I’m studying the code of the netstat tool (Linux), which AFAIK mostly reads a /proc/net/tcp file and dowa pretty-printing out of it. (My focus is on the -t mode right now.)
I’m a bit puzzled by the coding style the authors have chosen:
static int tcp_info(void)
{
INFO_GUTS6(_PATH_PROCNET_TCP, _PATH_PROCNET_TCP6, "AF INET (tcp)", tcp_do_one);
}
where
#define INFO_GUTS6(file,file6,name,proc) \
char buffer[8192]; \
int rc = 0; \
int lnr = 0; \
if (!flag_arg || flag_inet) { \
INFO_GUTS1(file,name,proc) \
} \
if (!flag_arg || flag_inet6) { \
INFO_GUTS2(file6,proc) \
} \
INFO_GUTS3
where
#define INFO_GUTS3 \
return rc;
and
#if HAVE_AFINET6
#define INFO_GUTS2(file,proc) \
lnr = 0; \
procinfo = fopen((file), "r"); \
if (procinfo != NULL) { \
do { \
if (fgets(buffer, sizeof(buffer), procinfo)) \
(proc)(lnr++, buffer); \
} while (!feof(procinfo)); \
fclose(procinfo); \
}
#else
#define INFO_GUTS2(file,proc)
#endif
etc.
Clearly, my coding sense is tilting and says “those should be functions”. I don’t see any benefit those macros bring here. It kills readability, etc.
Is anybody around familiar with this code, can shed some light on what “INFO_GUTS” is about here and whether there could have been (or still has) a reason for such an odd coding style?
In case you’re curious about their use, the full dependency graph goes like this:
# /---> INFO_GUTS1 <---\
# INFO_GUTS --* INFO_GUTS2 <----*---- INFO_GUTS6
# î \---> INFO_GUTS3 <---/ î
# | |
# unix_info() igmp_info(), tcp_info(), udp_info(), raw_info()

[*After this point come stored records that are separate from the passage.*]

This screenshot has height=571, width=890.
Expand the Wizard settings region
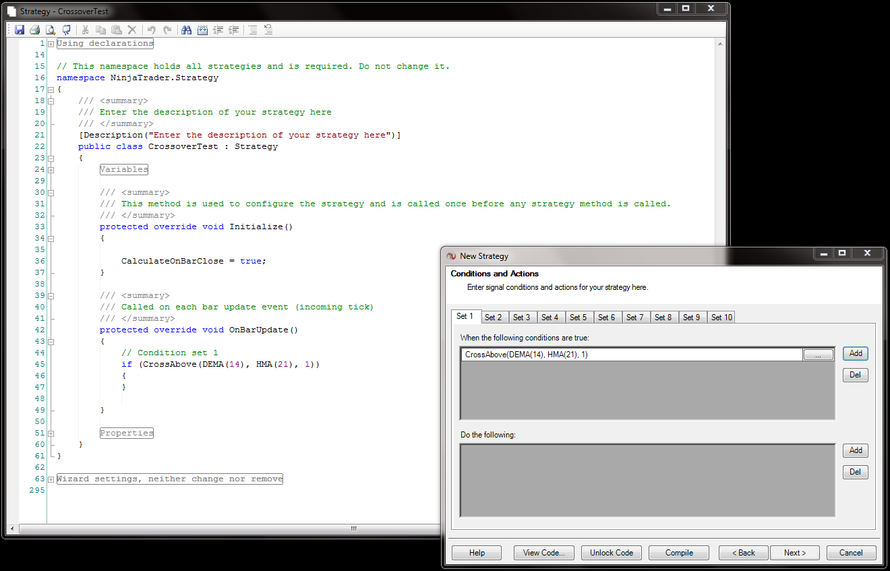tap(51, 479)
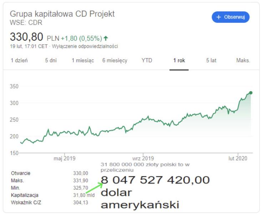263x214 pixels.
Task: Click the 8 047 527 420,00 dollar amount
Action: (155, 180)
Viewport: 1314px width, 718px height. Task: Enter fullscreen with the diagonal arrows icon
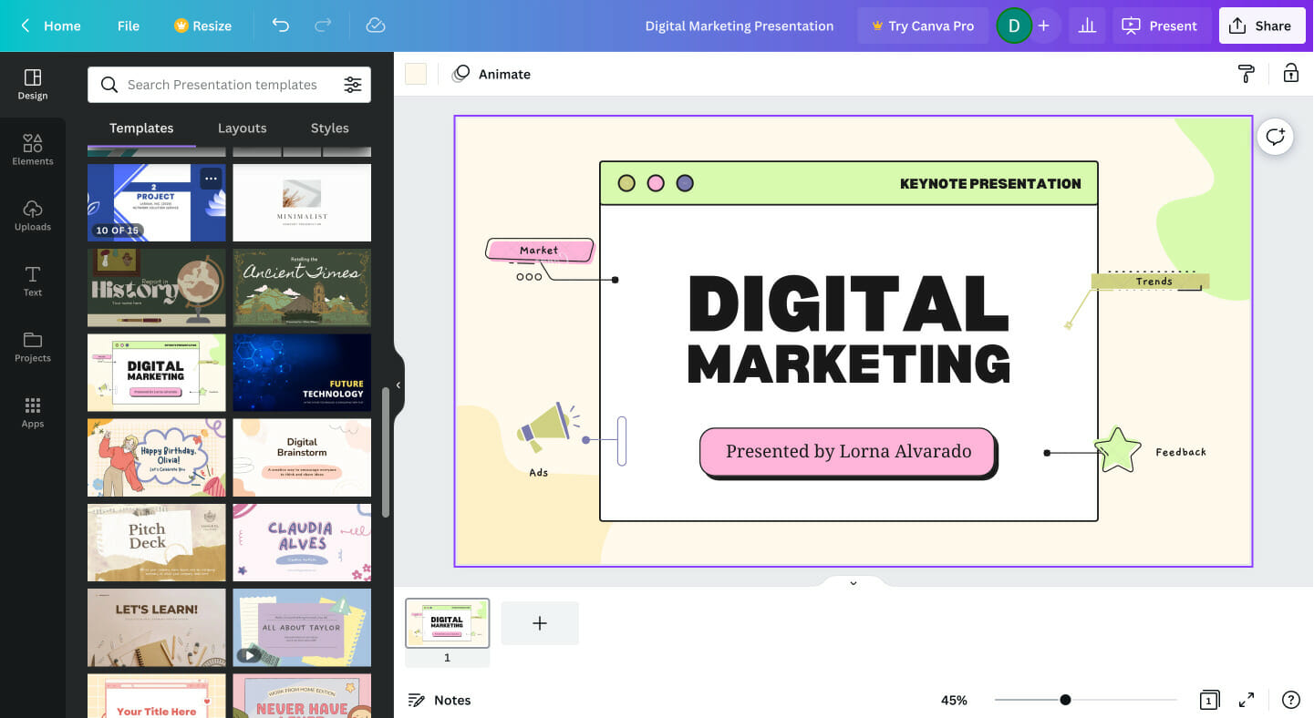[x=1247, y=700]
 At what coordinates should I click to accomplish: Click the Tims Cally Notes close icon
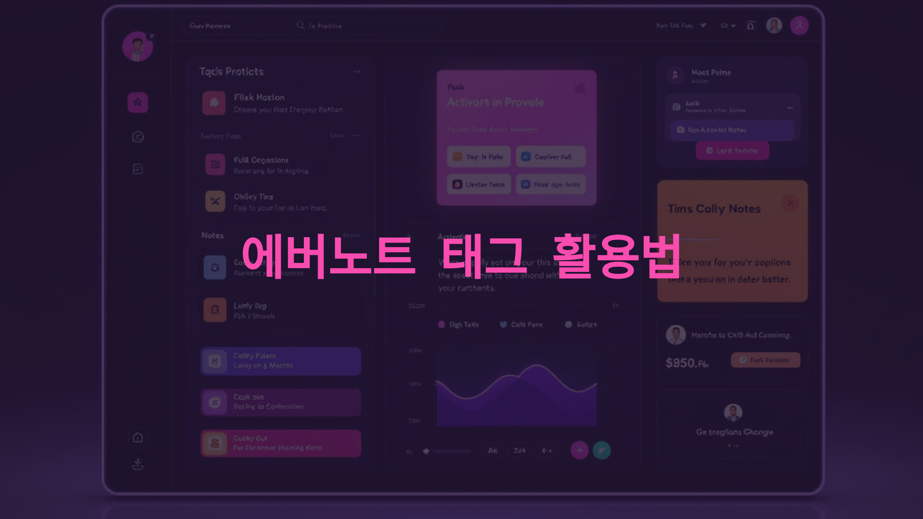pyautogui.click(x=790, y=202)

It reads as someones terrible idea to implement optional IPv6 support. You would have to walk through the history to confirm, but the archive only seems to go back to 1.46 and the implied damage is at 1.20+.
I found a git archive going back to 1.24 and it is still there. Older code looks doubtful.
Neither BusyBox or BSD code includes such messy code. So it appeared in the Linux version and suffered major bit rot.